Collins is one of a handful of moderate senators considered to be swing votes on Kavanaugh, who needs the approval of all but one Republican in the Senate to be confirmed. She has said in the past that she could not support a Supreme Court nominee who is hostile to Roe, the 1973 decision that legalized abortion throughout the United States.

Kavanaugh reportedly assured Collins in a one-on-one meeting that he believes Roe is “settled law” ― a statement she appears to have accepted without question. But Kavanaugh has consistently ruled against abortion rights as a federal judge. He has written that the Supreme Court “can always overturn” Roe and that some conservative justices “would do so.”

“I am not sure that all legal scholars refer to Roe as the settled law of the land at the Supreme Court level since Court can always overrule its precedent,” he wrote in a 2003 memo that was released earlier this month.

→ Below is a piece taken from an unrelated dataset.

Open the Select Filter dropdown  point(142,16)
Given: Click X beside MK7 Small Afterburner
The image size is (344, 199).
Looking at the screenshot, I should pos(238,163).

Even if Kavanaugh didn’t vote to overturn Roe, the Supreme Court could have many opportunities in the coming years to gut abortion access by allowing states to regulate it out of existence, as Texas tried to do with a pair of laws in 2013 that shut down half the abortion clinics in the state.

Collins is facing a massive amount of pressure in Maine to block Kavanaugh, as polls show a majority of her constituents support Roe v. Wade. But she could also face a primary challenge from the right in 2020, raising the stakes of her voting against her party.

Ilyse Hogue, president of NARAL Pro-Choice America, said Collins would be betraying women, sexual assault survivors and the reproductive rights movement if she voted for Kavanaugh.

“We worked very, very hard since the day Kavanaugh was nominated to frame exactly who this guy is, how hostile he is towards women, particularly on abortion rights,” Hogue said on “The Circus.” “You’ve got this woman who sacrificed everything to tell her story, and if they move forward on top of that, they’re telling all of us that we don’t matter.”

CORRECTION: A previous version of this story misstated how many Republican votes in the Senate are needed to confirm Kavanaugh. It is all but one, not every one.